= AIM OF THE EXERCISE =
Starting at the line below holding "[Wasserzapfstelle anthrazit Romana" and stopping at the line holding "Unterarme (69, 485)", print every line exactly, both ends included, and leave the rest out.

Collected data entries
☆ ☆ ☆ ☆ ☆

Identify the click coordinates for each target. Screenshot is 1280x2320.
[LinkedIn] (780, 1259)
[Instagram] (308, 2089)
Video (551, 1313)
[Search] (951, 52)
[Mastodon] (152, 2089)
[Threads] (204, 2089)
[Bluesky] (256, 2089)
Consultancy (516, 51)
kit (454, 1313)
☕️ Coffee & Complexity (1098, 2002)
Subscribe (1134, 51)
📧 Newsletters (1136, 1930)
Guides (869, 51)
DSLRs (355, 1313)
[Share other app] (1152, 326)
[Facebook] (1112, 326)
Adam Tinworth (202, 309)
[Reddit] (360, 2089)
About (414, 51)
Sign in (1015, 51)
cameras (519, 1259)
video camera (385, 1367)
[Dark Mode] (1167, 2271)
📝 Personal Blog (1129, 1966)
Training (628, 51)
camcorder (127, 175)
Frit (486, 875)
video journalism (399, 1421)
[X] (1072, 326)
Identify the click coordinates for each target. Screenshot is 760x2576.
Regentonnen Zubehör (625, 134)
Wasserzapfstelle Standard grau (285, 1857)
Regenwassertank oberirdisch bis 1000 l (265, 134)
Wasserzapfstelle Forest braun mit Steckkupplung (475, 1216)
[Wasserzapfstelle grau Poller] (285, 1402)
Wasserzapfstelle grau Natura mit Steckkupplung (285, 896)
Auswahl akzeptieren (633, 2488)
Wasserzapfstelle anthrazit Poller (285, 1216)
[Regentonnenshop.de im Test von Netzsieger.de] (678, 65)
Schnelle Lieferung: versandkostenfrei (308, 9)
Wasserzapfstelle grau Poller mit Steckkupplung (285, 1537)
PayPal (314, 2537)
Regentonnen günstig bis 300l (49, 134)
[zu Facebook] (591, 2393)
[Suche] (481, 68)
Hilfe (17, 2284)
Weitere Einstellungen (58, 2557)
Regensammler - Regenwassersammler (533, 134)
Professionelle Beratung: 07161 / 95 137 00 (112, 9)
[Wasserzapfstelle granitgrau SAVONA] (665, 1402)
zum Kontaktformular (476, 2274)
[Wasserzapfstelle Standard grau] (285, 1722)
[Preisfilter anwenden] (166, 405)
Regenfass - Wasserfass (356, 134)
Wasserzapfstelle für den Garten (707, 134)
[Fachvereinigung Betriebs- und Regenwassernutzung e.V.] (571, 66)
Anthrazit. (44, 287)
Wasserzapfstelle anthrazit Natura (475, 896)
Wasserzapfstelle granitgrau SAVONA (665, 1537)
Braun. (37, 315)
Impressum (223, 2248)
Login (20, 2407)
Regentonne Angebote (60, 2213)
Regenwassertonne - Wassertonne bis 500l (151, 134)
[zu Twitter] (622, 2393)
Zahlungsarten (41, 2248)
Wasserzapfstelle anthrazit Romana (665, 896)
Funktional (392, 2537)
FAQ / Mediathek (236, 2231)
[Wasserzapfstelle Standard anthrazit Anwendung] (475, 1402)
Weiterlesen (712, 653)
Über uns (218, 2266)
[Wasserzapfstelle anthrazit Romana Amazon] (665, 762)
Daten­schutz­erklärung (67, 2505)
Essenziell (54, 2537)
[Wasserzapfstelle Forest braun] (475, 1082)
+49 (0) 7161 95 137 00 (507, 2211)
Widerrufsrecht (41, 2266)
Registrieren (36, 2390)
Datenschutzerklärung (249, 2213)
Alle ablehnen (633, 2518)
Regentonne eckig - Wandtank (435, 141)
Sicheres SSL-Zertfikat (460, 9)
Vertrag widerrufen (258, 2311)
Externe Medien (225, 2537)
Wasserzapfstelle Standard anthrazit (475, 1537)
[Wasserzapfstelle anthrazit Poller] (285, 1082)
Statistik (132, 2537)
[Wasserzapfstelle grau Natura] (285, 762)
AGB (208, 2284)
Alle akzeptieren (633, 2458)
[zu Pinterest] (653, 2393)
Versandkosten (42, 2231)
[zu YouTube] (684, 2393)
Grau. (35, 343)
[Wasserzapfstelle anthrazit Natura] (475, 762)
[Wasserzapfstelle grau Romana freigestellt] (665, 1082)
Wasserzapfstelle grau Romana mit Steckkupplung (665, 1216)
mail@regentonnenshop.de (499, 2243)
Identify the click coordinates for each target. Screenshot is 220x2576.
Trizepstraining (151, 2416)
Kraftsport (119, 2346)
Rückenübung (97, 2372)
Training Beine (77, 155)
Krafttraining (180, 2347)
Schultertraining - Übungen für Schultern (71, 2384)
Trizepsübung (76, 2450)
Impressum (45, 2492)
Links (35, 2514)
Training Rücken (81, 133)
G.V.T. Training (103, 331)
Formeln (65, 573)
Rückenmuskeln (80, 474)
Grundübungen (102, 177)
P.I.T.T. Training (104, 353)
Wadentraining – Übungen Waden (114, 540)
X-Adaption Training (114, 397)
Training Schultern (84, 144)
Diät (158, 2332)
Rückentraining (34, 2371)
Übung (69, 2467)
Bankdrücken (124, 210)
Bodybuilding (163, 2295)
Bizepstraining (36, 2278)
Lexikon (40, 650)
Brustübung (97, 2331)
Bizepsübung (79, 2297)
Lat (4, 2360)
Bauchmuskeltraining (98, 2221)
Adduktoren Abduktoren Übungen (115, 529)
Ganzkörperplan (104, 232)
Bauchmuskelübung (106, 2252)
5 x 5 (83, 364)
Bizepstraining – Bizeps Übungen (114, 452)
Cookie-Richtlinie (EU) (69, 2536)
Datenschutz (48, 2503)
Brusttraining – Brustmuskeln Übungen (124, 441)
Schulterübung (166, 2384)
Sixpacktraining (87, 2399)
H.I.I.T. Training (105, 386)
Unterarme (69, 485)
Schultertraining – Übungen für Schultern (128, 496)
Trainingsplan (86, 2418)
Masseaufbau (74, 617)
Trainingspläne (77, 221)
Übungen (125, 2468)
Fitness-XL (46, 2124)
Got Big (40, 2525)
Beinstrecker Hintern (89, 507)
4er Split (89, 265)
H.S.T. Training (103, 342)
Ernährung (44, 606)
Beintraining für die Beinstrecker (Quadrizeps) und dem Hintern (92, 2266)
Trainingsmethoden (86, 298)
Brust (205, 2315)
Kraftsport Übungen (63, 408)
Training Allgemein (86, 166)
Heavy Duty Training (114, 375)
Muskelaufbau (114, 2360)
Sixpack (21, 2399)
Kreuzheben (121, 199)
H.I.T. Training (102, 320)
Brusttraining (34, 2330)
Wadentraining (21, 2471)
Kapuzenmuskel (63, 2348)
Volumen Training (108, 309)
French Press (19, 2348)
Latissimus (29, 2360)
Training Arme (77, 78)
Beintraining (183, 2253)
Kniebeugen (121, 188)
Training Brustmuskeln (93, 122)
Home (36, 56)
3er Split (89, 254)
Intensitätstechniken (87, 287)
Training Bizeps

☆ ☆ ☆ ☆ ☆

= EXPECTED ANSWER =
[Wasserzapfstelle anthrazit Romana Amazon] (665, 762)
Daten­schutz­erklärung (67, 2505)
Essenziell (54, 2537)
[Wasserzapfstelle Forest braun] (475, 1082)
+49 (0) 7161 95 137 00 (507, 2211)
Widerrufsrecht (41, 2266)
Registrieren (36, 2390)
Datenschutzerklärung (249, 2213)
Alle ablehnen (633, 2518)
Regentonne eckig - Wandtank (435, 141)
Sicheres SSL-Zertfikat (460, 9)
Vertrag widerrufen (258, 2311)
Externe Medien (225, 2537)
Wasserzapfstelle Standard anthrazit (475, 1537)
[Wasserzapfstelle anthrazit Poller] (285, 1082)
Statistik (132, 2537)
[Wasserzapfstelle grau Natura] (285, 762)
AGB (208, 2284)
Alle akzeptieren (633, 2458)
[zu Pinterest] (653, 2393)
Versandkosten (42, 2231)
[zu YouTube] (684, 2393)
Grau. (35, 343)
[Wasserzapfstelle anthrazit Natura] (475, 762)
[Wasserzapfstelle grau Romana freigestellt] (665, 1082)
Wasserzapfstelle grau Romana mit Steckkupplung (665, 1216)
mail@regentonnenshop.de (499, 2243)
Identify the click coordinates for each target. Screenshot is 220x2576.
Trizepstraining (151, 2416)
Kraftsport (119, 2346)
Rückenübung (97, 2372)
Training Beine (77, 155)
Krafttraining (180, 2347)
Schultertraining - Übungen für Schultern (71, 2384)
Trizepsübung (76, 2450)
Impressum (45, 2492)
Links (35, 2514)
Training Rücken (81, 133)
G.V.T. Training (103, 331)
Formeln (65, 573)
Rückenmuskeln (80, 474)
Grundübungen (102, 177)
P.I.T.T. Training (104, 353)
Wadentraining – Übungen Waden (114, 540)
X-Adaption Training (114, 397)
Training Schultern (84, 144)
Diät (158, 2332)
Rückentraining (34, 2371)
Übung (69, 2467)
Bankdrücken (124, 210)
Bodybuilding (163, 2295)
Bizepstraining (36, 2278)
Lexikon (40, 650)
Brustübung (97, 2331)
Bizepsübung (79, 2297)
Lat (4, 2360)
Bauchmuskeltraining (98, 2221)
Adduktoren Abduktoren Übungen (115, 529)
Ganzkörperplan (104, 232)
Bauchmuskelübung (106, 2252)
5 x 5 (83, 364)
Bizepstraining – Bizeps Übungen (114, 452)
Cookie-Richtlinie (EU) (69, 2536)
Datenschutz (48, 2503)
Brusttraining – Brustmuskeln Übungen (124, 441)
Schulterübung (166, 2384)
Sixpacktraining (87, 2399)
H.I.I.T. Training (105, 386)
Unterarme (69, 485)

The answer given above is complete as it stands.